“But the hour is coming, and is now here, when the true worshipers will worship the Father in spirit and truth, for the Father is seeking such people to worship him. God is spirit, and those who worship him must worship in spirit and truth.” – John 4:23,24
Jesus says to the Samaritan woman that it is the time in history when true worshipers will be distinguished by one trait: there are those who worship in spirit and in truth and everyone else. Is this how you worship God?
“God is seeking worshipers.” Let that statement sink into you. We can easily slip into careless frames of mind and assume that God is looking for Baptists or Catholics, Reformed Christians, evangelistically minded people, or fiscal/political conservatives. Perhaps God is after a certain look, a certain demographic! No, God is seeking worshipers.
To worship God means, at the least, to attend to Him. The psalmist captures the opposite of worship as he describes the wicked: “God is in none of his thoughts.” That denunciation could be true of Baptists, Catholics and fiscal/political conservatives. In fact, sometimes the scandal of a God-less mind is made tolerable just by means of these religious or demographic identifiers.
The other day I invited someone to Christianity Explored, to investigate the Christ. “I’m a ____________________ “ (insert tribal marker here), he snarled. Behold! Here was someone letting his quasi religious, quasi-ethnic marker stand in for a God-attentiveness.
But not so the worshiper. The worshiper has sanctified God in his thoughts; meaning that there is a well-worn trail between his thoughts on everything else and his thoughts on God. He keeps going back to God. The worshiper has taken some trouble, quite a lot of trouble, to understand Him. He moves when God tells him to move. He admires God and, if that admiration just isn’t coming—he’ll work to get to the place where he admires again. To put it in a pithy phrase, in the worshiper, God’s name is hallowed.

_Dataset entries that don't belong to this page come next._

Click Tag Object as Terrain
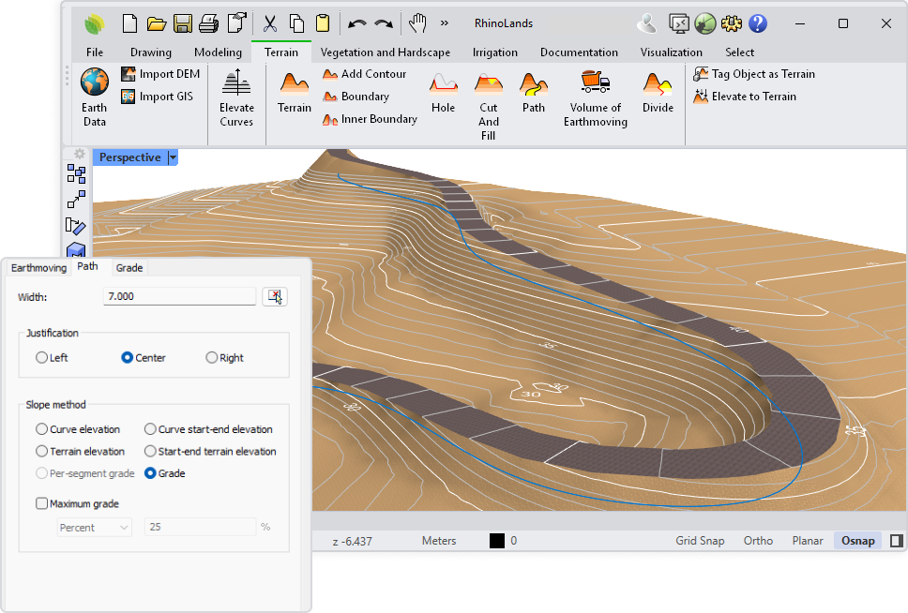This screenshot has height=613, width=908. [x=754, y=74]
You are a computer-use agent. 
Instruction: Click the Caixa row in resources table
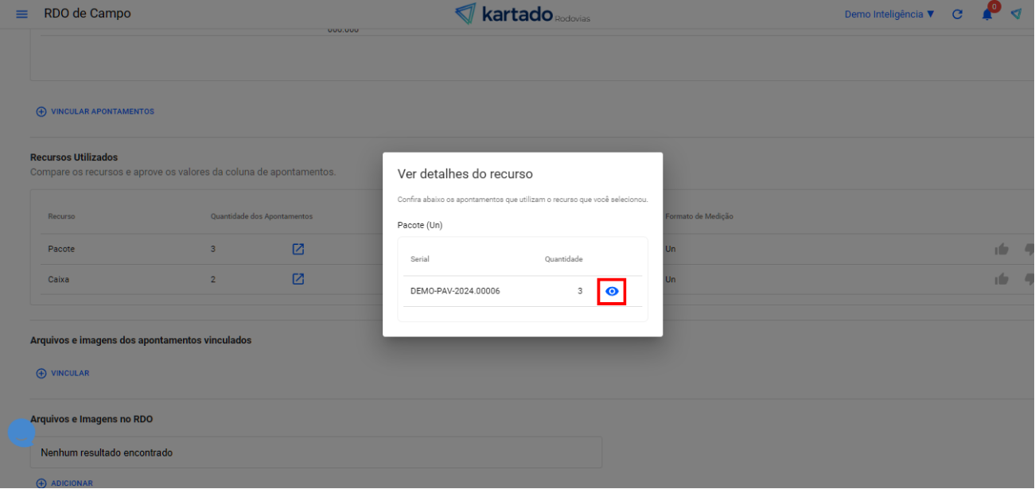coord(58,279)
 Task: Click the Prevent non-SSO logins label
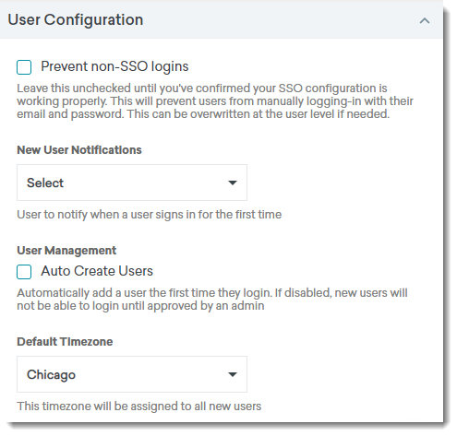click(x=114, y=66)
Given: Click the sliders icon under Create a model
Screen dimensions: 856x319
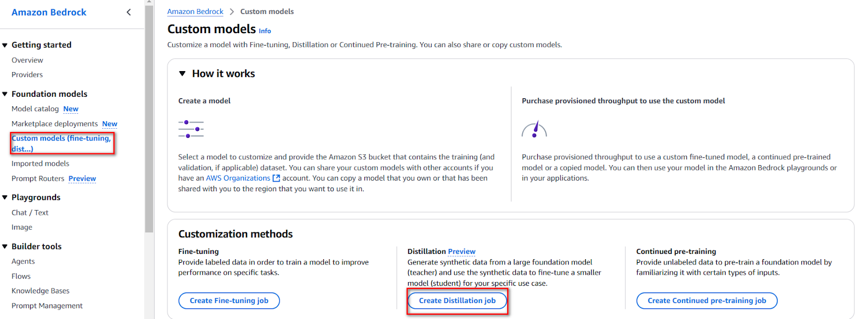Looking at the screenshot, I should 191,129.
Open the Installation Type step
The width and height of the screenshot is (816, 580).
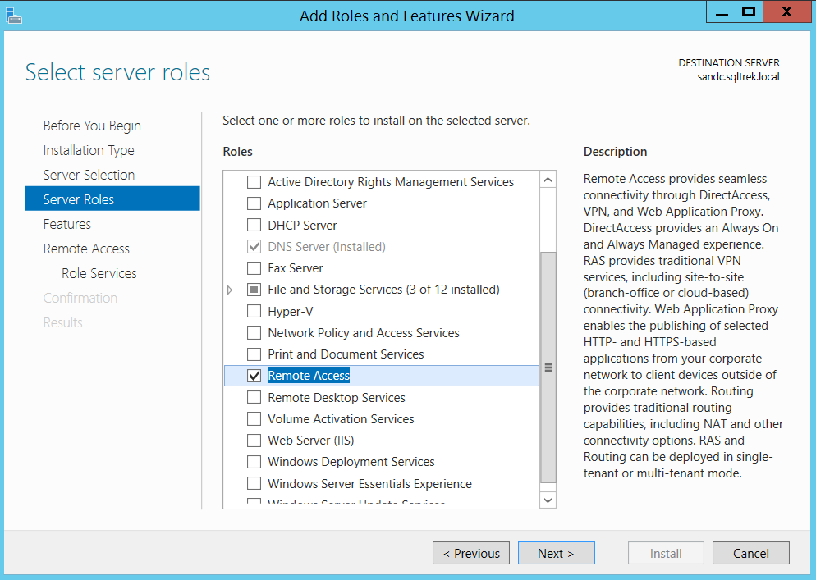pyautogui.click(x=89, y=150)
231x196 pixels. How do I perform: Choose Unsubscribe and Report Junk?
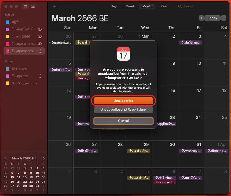[x=123, y=110]
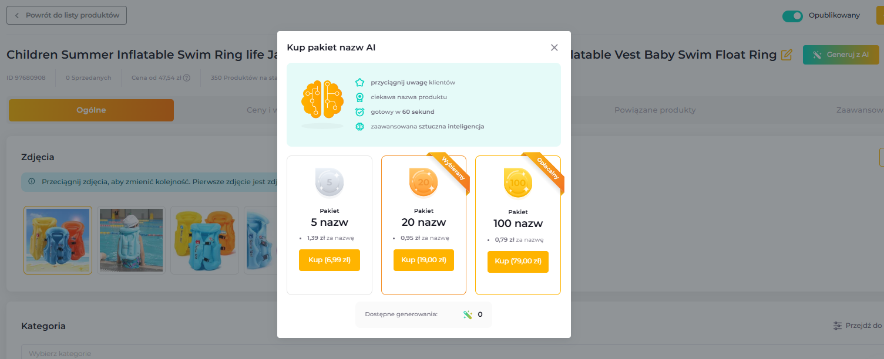Buy the 5 names package for 6,99 zł
884x359 pixels.
pyautogui.click(x=330, y=260)
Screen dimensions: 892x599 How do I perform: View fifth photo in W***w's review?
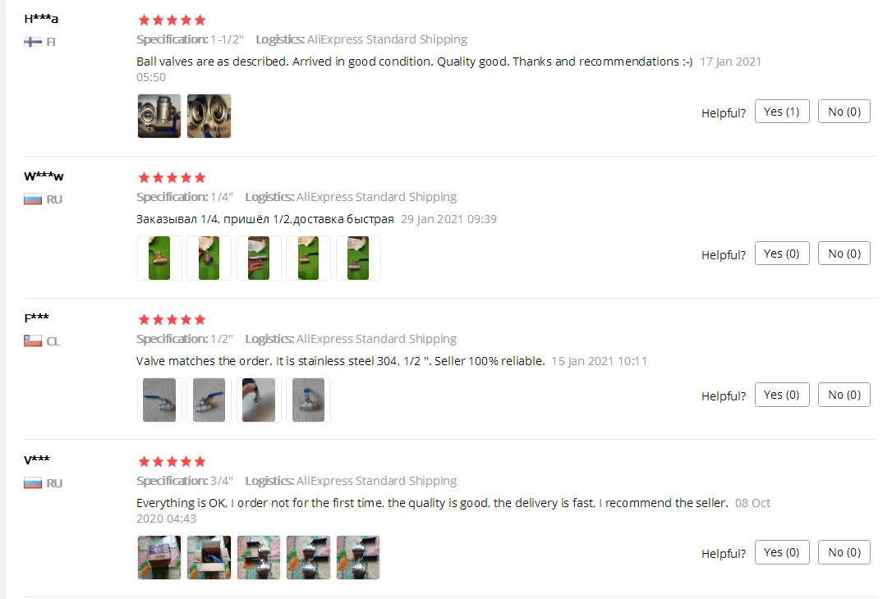(x=358, y=258)
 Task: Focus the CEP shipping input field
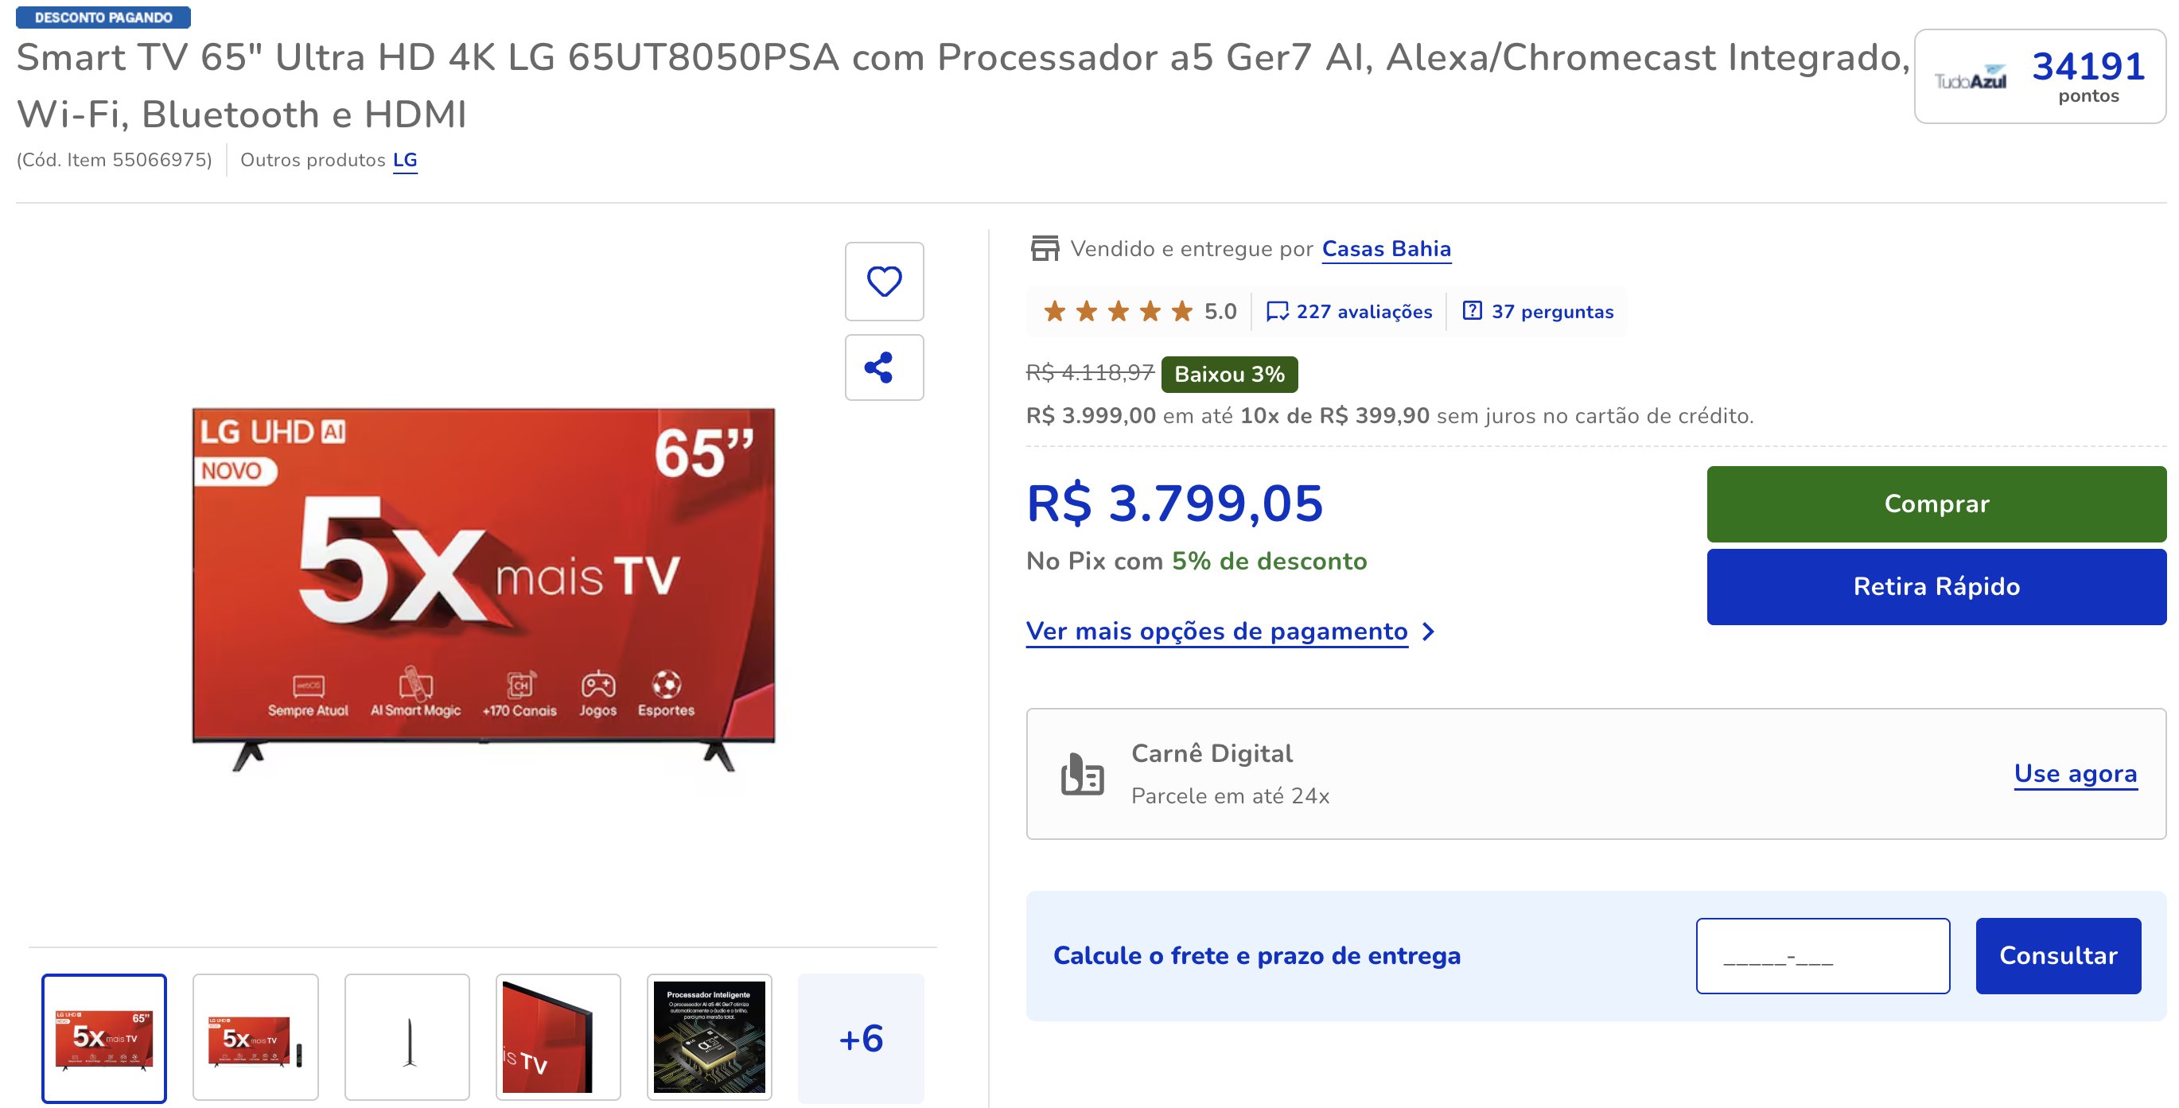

“God is seeking worshipers.” We need to fear the lazy mood that imagines as long as we’re still using the right slogans and finding ourselves in the right group, we’ll be fine. Not so! Truth is not a vessel, where, once on board, we can settle in for the journey. No, we walk in the truth. Attentively. God is seeking worshipers; not ‘those who once worshiped.’
But not just worshiping God. Worshiping Him under certain qualifications, “in spirit and truth.” Not in spirit and in truth, as if these qualities could be separated and owned one at a time (i.e., Spirit? Check. Truth? Check). But how does one worship “in spirit and truth”?
Well, the qualifiers here do not signify that in our worship we must have enthusiasm + orthodox doctrine. Both of these are appropriate but not exactly what Jesus is after here. In fact, Jesus is not giving instructions on how to worship properly, but rather stating how true worship will be rendered from this time forward. Not prescription but description.
He says, God must be, by definition, worshiped this way—“in spirit and truth”—just because “God is spirit.” The quality of God defines the worship; but what is this quality, ‘spirit?’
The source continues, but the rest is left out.